## Brief:
Starting at the line that contains "Select the 商品名称 product name field" and ending at the line that contains "Task: Click the 搜索 button", the lines below are to be given again exactly, with nothing added.

## Supplied information:
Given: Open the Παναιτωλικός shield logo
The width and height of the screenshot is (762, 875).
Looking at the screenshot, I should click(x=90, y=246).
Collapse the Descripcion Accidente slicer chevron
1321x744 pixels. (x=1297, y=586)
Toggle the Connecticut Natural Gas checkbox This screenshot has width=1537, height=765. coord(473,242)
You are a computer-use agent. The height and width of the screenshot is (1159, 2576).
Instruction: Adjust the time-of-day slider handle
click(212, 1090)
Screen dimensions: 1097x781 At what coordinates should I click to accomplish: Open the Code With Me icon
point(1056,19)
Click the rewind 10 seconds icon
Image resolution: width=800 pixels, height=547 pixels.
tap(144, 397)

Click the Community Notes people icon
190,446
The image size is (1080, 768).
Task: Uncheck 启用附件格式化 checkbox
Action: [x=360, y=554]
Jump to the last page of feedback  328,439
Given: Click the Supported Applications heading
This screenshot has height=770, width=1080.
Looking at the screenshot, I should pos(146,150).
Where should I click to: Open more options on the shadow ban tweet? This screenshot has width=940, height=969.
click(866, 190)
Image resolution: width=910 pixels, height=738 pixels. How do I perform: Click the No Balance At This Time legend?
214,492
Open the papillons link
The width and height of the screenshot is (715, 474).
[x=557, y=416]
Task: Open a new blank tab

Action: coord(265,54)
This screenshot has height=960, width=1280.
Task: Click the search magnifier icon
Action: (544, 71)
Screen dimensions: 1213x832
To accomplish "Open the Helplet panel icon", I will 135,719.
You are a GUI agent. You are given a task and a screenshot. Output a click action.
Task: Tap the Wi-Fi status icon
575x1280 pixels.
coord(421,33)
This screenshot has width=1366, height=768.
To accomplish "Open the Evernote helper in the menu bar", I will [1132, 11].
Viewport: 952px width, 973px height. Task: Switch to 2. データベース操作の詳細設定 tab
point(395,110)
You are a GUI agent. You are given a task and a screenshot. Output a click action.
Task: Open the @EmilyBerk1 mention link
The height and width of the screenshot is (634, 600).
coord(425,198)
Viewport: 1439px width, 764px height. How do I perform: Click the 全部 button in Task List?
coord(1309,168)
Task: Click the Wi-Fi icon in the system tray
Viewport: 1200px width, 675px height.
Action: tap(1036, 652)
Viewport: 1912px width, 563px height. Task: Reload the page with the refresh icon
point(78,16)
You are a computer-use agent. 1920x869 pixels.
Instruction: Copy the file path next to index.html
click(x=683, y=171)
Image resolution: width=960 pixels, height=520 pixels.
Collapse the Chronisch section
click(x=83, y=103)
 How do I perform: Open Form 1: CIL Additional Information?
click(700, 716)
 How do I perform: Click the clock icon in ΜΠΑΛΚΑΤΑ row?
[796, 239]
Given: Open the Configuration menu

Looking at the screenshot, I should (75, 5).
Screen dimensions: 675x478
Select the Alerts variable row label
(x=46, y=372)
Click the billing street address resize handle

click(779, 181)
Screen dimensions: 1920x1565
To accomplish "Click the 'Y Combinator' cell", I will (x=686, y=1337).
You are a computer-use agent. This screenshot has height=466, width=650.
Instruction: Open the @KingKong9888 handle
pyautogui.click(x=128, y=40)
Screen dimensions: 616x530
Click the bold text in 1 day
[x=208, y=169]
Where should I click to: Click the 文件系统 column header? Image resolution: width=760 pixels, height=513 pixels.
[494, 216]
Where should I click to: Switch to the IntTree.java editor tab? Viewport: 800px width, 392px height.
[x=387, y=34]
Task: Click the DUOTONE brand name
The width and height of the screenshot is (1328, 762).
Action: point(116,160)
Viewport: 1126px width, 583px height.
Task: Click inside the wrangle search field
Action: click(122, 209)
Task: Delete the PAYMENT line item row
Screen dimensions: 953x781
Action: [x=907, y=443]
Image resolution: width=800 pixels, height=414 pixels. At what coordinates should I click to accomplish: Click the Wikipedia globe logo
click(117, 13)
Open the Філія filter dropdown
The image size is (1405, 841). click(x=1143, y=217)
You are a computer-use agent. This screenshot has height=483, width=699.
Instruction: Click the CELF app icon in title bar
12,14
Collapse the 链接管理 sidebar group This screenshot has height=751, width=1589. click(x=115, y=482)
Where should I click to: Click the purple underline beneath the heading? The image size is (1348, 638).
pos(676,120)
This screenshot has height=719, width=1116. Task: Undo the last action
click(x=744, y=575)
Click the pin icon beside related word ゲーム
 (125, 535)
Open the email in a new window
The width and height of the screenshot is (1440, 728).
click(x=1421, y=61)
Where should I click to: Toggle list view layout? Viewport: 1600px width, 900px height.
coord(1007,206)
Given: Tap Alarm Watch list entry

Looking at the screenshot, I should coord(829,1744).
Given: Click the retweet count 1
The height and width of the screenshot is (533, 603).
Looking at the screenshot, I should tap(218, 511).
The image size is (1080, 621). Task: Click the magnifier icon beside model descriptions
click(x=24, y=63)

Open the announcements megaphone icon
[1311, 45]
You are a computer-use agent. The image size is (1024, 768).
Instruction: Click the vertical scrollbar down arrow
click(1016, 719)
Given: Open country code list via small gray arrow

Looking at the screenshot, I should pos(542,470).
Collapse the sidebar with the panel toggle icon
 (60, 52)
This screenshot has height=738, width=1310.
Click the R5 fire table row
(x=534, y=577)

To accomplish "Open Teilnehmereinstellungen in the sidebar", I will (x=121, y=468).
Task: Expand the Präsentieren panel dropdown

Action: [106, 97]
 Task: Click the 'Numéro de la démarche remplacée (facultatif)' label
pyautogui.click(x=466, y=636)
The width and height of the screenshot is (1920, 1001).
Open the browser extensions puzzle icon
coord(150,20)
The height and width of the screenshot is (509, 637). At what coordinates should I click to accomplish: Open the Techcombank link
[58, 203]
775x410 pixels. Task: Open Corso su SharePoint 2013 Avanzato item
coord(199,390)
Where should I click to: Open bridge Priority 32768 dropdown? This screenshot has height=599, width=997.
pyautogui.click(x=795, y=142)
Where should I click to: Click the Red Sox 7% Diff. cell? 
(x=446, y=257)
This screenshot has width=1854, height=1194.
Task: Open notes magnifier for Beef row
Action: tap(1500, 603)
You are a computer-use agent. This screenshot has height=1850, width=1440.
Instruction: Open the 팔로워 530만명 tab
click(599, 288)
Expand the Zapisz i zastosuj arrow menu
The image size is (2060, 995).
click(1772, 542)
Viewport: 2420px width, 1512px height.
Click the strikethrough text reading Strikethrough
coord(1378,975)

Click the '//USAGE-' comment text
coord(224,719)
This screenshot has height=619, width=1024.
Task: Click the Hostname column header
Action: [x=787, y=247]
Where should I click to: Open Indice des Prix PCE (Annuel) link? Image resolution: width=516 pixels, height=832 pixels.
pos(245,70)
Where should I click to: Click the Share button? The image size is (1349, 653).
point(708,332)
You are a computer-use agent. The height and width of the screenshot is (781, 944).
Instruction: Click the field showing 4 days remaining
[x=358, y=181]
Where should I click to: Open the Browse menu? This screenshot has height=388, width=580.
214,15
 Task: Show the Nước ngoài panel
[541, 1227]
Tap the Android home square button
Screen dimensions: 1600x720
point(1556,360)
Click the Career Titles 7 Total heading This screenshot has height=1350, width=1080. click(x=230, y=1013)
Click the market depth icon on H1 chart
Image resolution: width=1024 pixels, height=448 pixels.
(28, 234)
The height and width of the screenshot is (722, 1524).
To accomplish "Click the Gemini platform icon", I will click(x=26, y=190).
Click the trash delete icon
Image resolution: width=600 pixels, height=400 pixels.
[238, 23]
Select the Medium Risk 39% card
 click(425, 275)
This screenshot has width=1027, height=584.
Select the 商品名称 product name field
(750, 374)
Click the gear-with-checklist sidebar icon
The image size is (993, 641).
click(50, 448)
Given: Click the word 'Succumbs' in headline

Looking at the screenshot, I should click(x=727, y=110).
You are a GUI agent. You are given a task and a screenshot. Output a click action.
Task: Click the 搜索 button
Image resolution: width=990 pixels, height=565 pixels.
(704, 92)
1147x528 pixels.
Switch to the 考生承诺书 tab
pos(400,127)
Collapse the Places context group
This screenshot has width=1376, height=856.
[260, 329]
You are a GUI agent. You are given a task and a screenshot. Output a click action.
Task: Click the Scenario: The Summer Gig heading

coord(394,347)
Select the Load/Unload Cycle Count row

## Solved problem:
Select the 商品名称 product name field
(750, 374)
Click the gear-with-checklist sidebar icon
The image size is (993, 641).
click(50, 448)
Given: Click the word 'Succumbs' in headline

Looking at the screenshot, I should click(x=727, y=110).
You are a GUI agent. You are given a task and a screenshot. Output a click action.
Task: Click the 搜索 button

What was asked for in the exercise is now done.